The cruelty of human nature is depicted brilliantly in Cape Cod, when a couple who were once lovers at university in Dublin, Michael and now US-domiciled Sarah, but who have long since gone their separate ways and married, meet up again at the invitation of Sarah and her husband to stay with them for five days. So powerful is the writing that we experience total unease as the story unfolds with Michael and his two young sons being humiliated and abandoned.
In The Interview an unemployed claimant sits down before a bureaucrat only to discover that he is inadvertently ‘dead’. Of course, when that is cleared up and the form completed the claimant then has to take another seat for another interview in another tedious process and tussle with officialdom in an experience many can identify with. What transpires, however, is something Borgesian – about entrapment and alienation.

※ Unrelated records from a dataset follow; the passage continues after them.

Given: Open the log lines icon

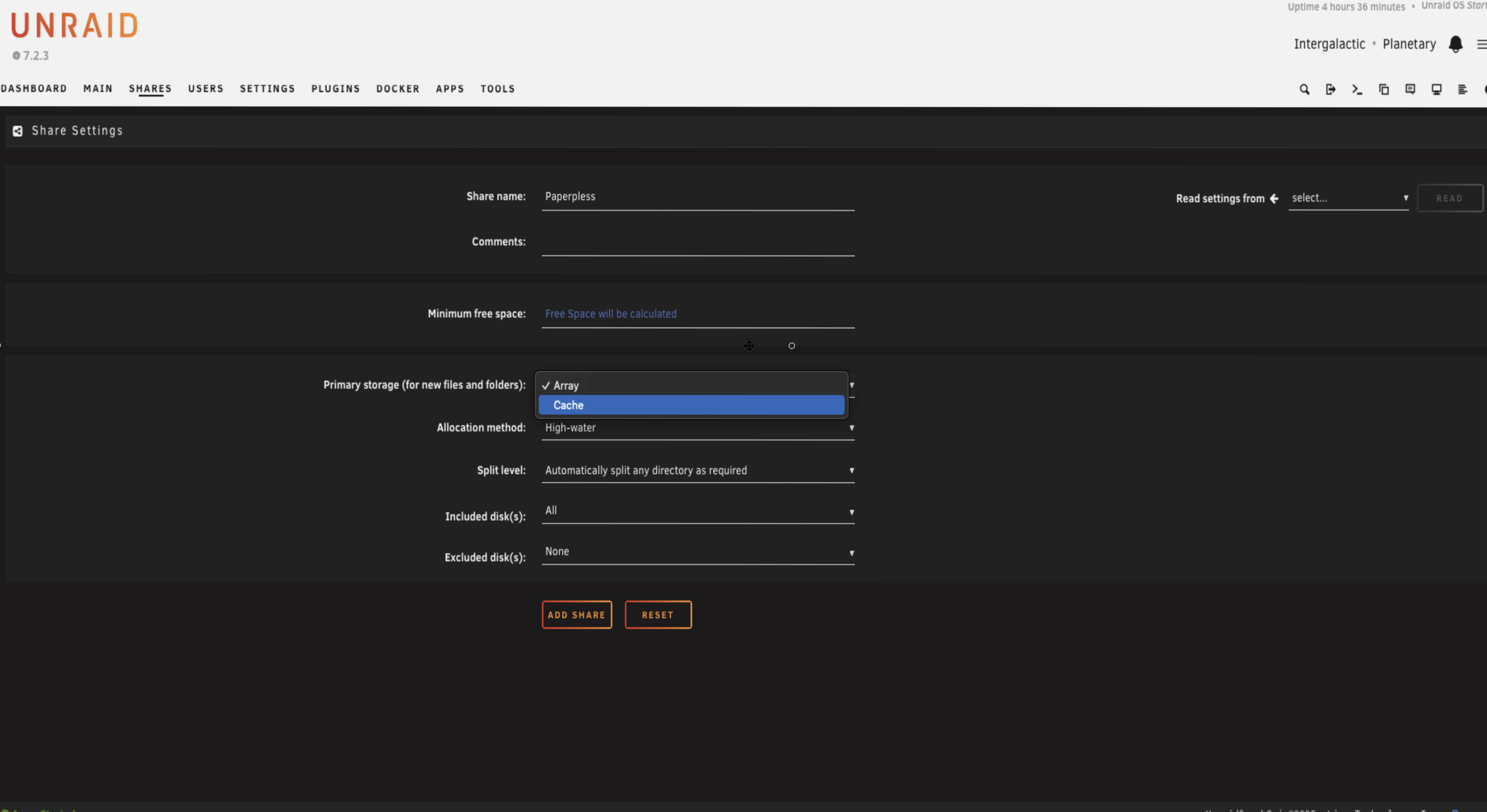Looking at the screenshot, I should click(x=1463, y=89).
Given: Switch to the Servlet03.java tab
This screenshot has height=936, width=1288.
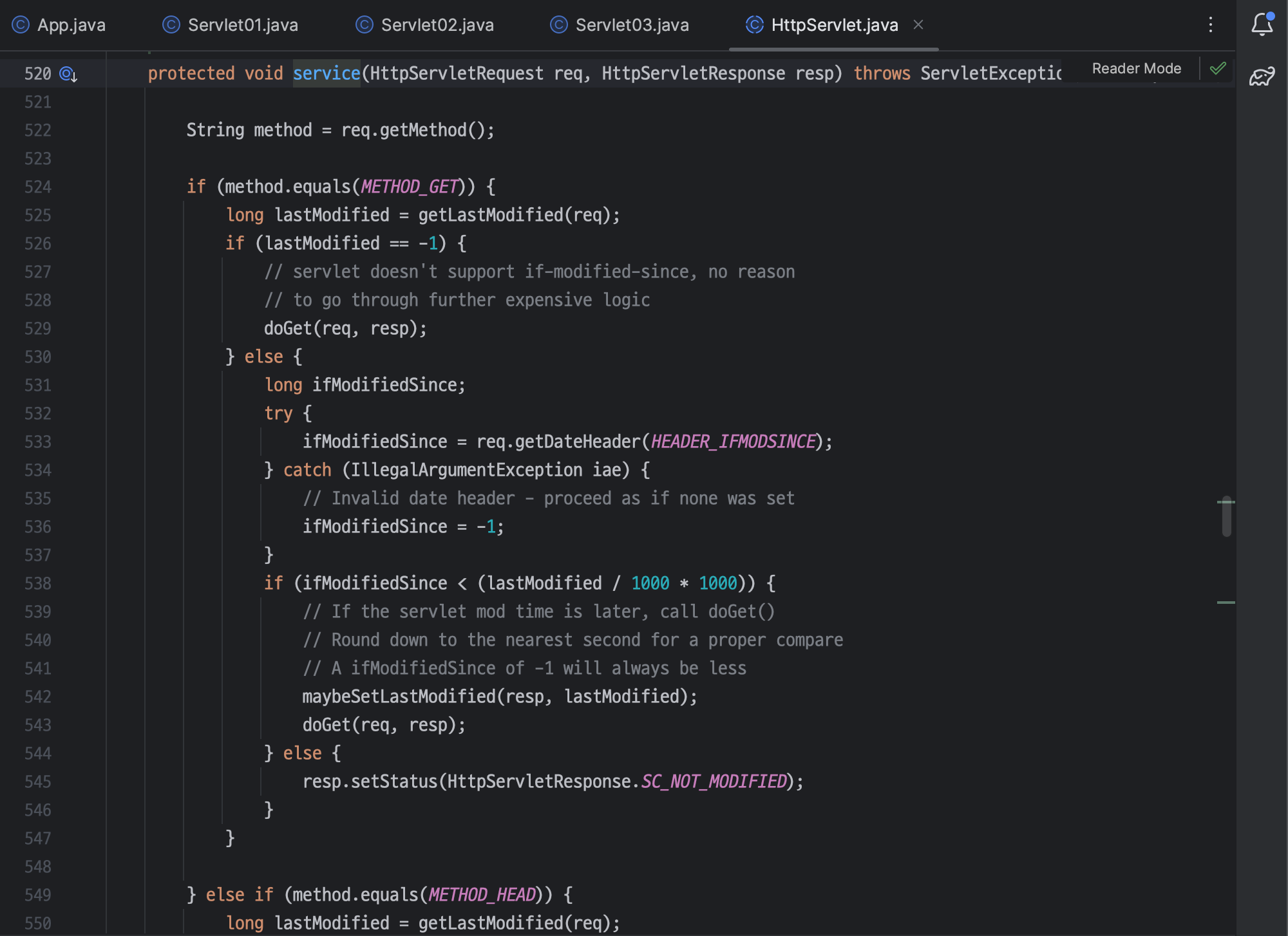Looking at the screenshot, I should 632,24.
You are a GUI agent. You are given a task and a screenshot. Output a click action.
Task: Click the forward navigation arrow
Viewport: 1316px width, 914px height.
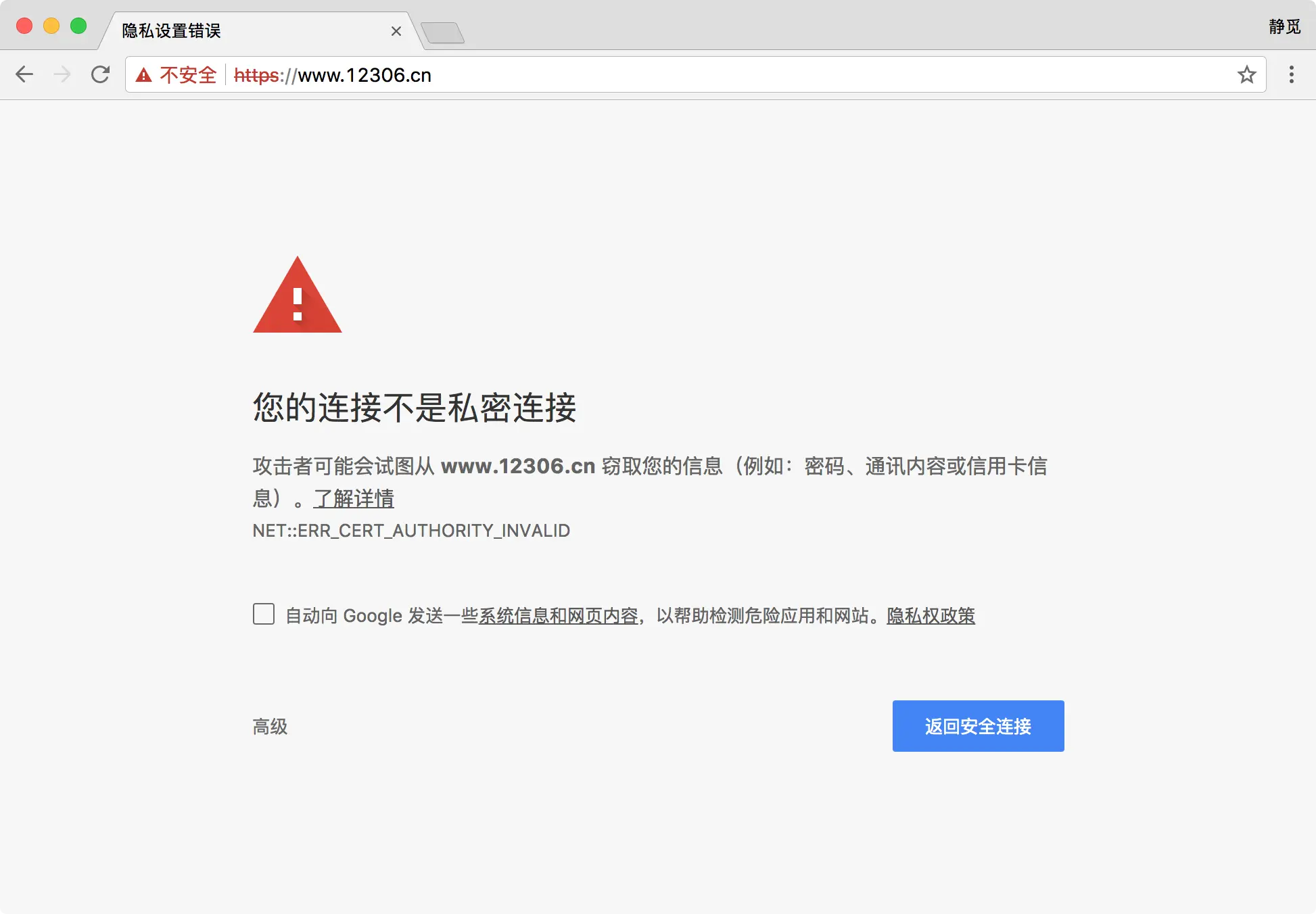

Many of the poems are beautiful and wonderful – little observations about nature; a tribute to a dead friend – or hilarious doggerel filed under Middle Age Nonsense.
In per pagina ad lux aeterna et amor the poet speaks about the sensual experience of returning like a lover to the body of the page after an absence of some duration:
Similarly, that old analogue thing called love is a melancholic paean to the LP (the Long Playing record), how tactile it was to lift it out of its artistic sleeve, and observe those mysterious grooves within which, for example, a jazz orchestra, a great band or songs lurked, place it on the turntable, drop down the needle until friction gave way to frisson. I had déjà vu and a little feeling of regret reading this poem – ‘we’re all smart and digital now’ and ‘who cares now/for all those liner notes and stuff’.
The poet knows we cannot turn back time or block ‘progress’ where everything is at our beck and call and gratification is instantaneous, but still, ‘has something gone perhaps?’ the way video killed the radio ‘star’, or, as Queen put it about an earlier age of fulfilment, in the wistful Radio Gaga, ‘everything I had to know/I heard it on my radio.’
The book takes its title from the eponymous story, Contemporary Bloody Literature, about a retiring Californian Emeritus Professor, John Gallagher, who in his final speech before a gathered crowd of academics, students, literary critics and publishers, departs from his subject and decides to put the boot into the latter two whom he holds in particular contempt and responsible for the dumbing down of literature and the manipulation of culture. He felt he was striking a blow ‘for the honest reader of good books.’
During the Q&A, to support his case about the mediocrity of modern literature, Gallagher displays slides of book covers and ridicules familiar authors:
‘Exhibit A, ladies and gentlemen: Days Without End, by Irish writer Sebastian Barry. Winner of the Costa Book of the Year Award 2017, longlisted for the Man Booker Prize, no less. An exercise in ventriloquy that wouldn’t fool a child: a middle-class Dublin writer narrating as a mid-19th century uneducated American soldier; oh the grammar he abuses! But… it ticks all the boxes!’
He then goes on to excoriate Dead Man’s Walk by Larry McMurtry; Blood Meridian by Cormac McCarthy; and Lord of the Flies by William Golding; and the authors JM Coetzee and Kazuo Ishiguro. But just before his host intervenes and puts an end to the unprecedented exercise in iconoclasm Gallagher gets in one more knife: ‘And I haven’t even time to mention the bastard post-Modernist brigade: a bunch of piss-poor amateurs entertaining so-called intellectuals with nonsense… You damn people have a lot to answer for!’’
He thinks to himself that once a writer or poet becomes a ‘National Treasure’ all discussion goes out the window, and he recalls another famous poet telling him: ‘Heaney was as untouchable as Israel.’
However, in a subsequent encounter with an aspiring young writer, shortly after this lecture, we witness another side to Gallagher, his contempt and pomposity, when he worries that his words, his manifesto, might do even worse collateral damage and ‘been a call for the self-publishing brigade’, those lumpen inferiors whom he also clearly loathes.
But I’ll not disclose how this very satisfying short story ends in a full stop!